Karimoku Case Study is a collaborative project between Japan's largest wooden furniture producer and top architects from around the world
Japan and Denmark have much in common when it comes to design, and new contemporary lifestyle brand Karimoku Case Study is a fine example. The brand launched at the 2019 edition of the 3daysofdesign festival in Copenhagen, with an exhibition that saw the Kinfolk Gallery converted into a contemporary apartment. The inaugural collection is the result of a three-way collaboration between Karimoku — Japan's largest wooden furniture manufacturer, founded in 1940 — Danish practice Norm Architects and Tokyo-based studio Keiji Ashizawa Design.
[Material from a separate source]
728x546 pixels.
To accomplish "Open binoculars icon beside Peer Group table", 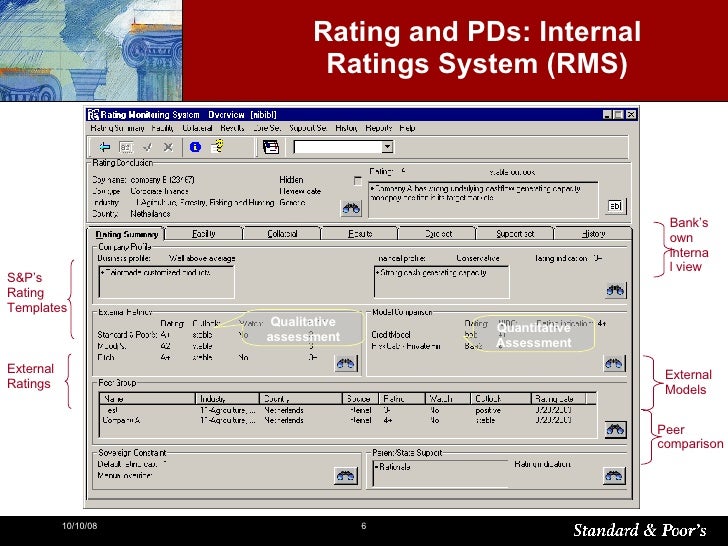I will [615, 429].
‘One of our concepts is a deep love and respect for wood,' says Hiroshi Kato, vice president of Karimoku. ‘That means our furniture should be long-lasting and leave time, around fifty to a hundred years, for the trees to grow and mature.' Echoing the concept behind the Case Study Houses — the experimental programme that ran from 1945 to 1966 in the US, in which major architects such as Richard Neutra and Charles and Ray Eames were commissioned to design affordable homes — Karimoku Case Study will invite architects on a yearly or project basis to spend time at the Karimoku factory in Aichi, Japan, to work onsite and exchange ideas before designing and producing new pieces.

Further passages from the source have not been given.